# [Exercise directions]
Copy the entries from the line containing "Given: Open the DeepSeek model dropdown" through the line containing "Action: pos(267,308)", with "dropdown" replaced by "menu" and everything else left as it is.

# [Records shown]
-.-.-
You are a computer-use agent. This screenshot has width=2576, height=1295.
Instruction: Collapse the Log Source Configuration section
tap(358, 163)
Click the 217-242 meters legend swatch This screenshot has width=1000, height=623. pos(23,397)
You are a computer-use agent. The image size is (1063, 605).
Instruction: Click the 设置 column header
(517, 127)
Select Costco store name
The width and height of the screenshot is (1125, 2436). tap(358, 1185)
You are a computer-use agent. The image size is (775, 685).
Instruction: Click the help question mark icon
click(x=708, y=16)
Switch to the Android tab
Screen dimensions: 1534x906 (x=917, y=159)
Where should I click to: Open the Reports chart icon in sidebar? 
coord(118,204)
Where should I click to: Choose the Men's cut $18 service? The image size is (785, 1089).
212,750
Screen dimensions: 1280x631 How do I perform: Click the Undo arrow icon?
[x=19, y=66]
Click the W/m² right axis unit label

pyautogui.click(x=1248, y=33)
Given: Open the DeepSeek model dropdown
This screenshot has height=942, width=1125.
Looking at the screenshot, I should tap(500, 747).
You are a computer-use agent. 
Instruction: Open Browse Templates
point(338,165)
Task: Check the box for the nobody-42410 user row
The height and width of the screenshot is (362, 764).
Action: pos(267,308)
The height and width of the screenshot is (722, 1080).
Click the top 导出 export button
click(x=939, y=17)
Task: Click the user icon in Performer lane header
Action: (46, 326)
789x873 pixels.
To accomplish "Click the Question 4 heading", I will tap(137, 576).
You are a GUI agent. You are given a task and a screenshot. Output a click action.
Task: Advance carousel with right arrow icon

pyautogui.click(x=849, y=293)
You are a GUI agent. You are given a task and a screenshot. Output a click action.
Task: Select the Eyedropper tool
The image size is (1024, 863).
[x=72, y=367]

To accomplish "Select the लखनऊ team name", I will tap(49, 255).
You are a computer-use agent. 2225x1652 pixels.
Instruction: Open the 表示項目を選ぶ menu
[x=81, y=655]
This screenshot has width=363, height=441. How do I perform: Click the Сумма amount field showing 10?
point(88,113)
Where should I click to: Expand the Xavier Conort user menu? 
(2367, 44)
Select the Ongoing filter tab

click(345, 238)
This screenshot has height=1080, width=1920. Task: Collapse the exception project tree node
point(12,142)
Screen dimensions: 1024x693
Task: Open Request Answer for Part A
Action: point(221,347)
-.-.-
# [Written reply]
Given: Open the DeepSeek model menu
This screenshot has height=942, width=1125.
Looking at the screenshot, I should tap(500, 747).
You are a computer-use agent. 
Instruction: Open Browse Templates
point(338,165)
Task: Check the box for the nobody-42410 user row
The height and width of the screenshot is (362, 764).
Action: pos(267,308)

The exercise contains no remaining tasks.